Now The Yorkshire Post has seen a letter from judges in the North of England which calls on solicitors to stand in for barristers during pre-trial hearings - a move strongly resisted by solicitors’ body the Law Society, which argues that clients have a right to a qualified barrister’s advice.
The letter from judges relates to the circuit in the North-West but the Law Society expects similar moves from other judges across the country imminently and has issued guidance on resisting the move to the 531 criminal defence lawyers in the Yorkshire region.
And the society has warned that it is now only a matter of time before the strike begins to disrupt many hundreds of cases being heard across the region’s crown courts.
Law Society head of justice Richard Miller said: “The situation is unprecedented and has been brought about because both strands of the legal profession are on their knees.

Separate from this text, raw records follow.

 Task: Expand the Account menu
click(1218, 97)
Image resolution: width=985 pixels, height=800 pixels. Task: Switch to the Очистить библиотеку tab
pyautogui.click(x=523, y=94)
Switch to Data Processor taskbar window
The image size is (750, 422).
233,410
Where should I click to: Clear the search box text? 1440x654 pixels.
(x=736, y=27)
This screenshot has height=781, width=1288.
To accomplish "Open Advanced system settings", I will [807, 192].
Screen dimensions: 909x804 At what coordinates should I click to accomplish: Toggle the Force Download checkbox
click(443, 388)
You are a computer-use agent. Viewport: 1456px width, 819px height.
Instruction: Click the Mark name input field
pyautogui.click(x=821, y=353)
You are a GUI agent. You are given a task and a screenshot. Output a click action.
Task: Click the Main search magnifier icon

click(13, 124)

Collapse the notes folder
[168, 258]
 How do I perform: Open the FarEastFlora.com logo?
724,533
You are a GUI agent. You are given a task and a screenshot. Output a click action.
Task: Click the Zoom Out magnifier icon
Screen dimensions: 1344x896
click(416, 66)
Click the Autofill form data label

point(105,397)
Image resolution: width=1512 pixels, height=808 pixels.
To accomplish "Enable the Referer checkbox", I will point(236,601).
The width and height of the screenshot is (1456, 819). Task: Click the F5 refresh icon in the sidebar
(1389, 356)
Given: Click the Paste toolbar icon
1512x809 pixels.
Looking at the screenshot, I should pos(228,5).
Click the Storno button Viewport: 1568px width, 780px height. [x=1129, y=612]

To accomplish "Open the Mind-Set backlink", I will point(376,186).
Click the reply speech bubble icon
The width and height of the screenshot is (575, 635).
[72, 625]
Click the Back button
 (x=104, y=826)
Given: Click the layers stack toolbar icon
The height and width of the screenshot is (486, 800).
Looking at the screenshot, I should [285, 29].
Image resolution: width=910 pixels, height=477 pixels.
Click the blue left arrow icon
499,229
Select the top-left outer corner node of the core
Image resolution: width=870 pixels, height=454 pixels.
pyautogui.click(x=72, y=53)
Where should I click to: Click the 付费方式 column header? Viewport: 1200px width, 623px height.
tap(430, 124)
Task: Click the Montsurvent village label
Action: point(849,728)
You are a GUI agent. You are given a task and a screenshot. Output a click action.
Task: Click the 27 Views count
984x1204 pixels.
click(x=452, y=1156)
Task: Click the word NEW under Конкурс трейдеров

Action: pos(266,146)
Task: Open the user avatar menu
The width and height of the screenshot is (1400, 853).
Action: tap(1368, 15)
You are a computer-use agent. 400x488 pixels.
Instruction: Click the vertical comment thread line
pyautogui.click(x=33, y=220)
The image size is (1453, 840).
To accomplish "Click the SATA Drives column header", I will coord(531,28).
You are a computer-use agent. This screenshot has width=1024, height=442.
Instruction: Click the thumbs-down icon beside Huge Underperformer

“Twenty years without any increases in fees, and a series of drastic cuts have pushed the criminal justice system to breaking point.
“Access to independent, expert legal advice is a fundamental right in a democracy. We appreciate these judges want to ensure the smooth administration of justice. However, the unavailability of a barrister – for whatever reason – does not place an obligation on a solicitor to take over the barrister’s responsibilities, if they feel unsuited to the case.”
The action by barristers began in response to Government changes to the fixed fees they are paid to carry out publicly-funded work in the Crown Court under the Advocates’ Graduated Fee Scheme (AGFS).
The House of Commons will today hold a debate on the situation and the changes to fees which sparked it.
A spokesman for the Ministry of Justice insisted the reforms were not a cut to barristers’ fees. He said they were cost-neutral when compared to the fees paid out in 2016/17 - a year in which the AGFS scheme cost the ministry £226m of its total £1.6bn legal aid budget.
He said that as a result of continued negotiations with the Bar, the new scheme would now cost £9m more than the one originally consulted on.
He said: “We are extremely disappointed with the position the Criminal Bar Association has taken, especially given that they and other members of the Bar participated fully in the design of the scheme.
“We are reforming the Advocates’ Graduated Fee Scheme to ensure that cases such as murder, serious violence, terrorism and sexual offences receive greater levels of funding.”
Shadow justice secretary and Leeds East MP Richard Burgon has warned that the Government “can’t do justice on the cheap”.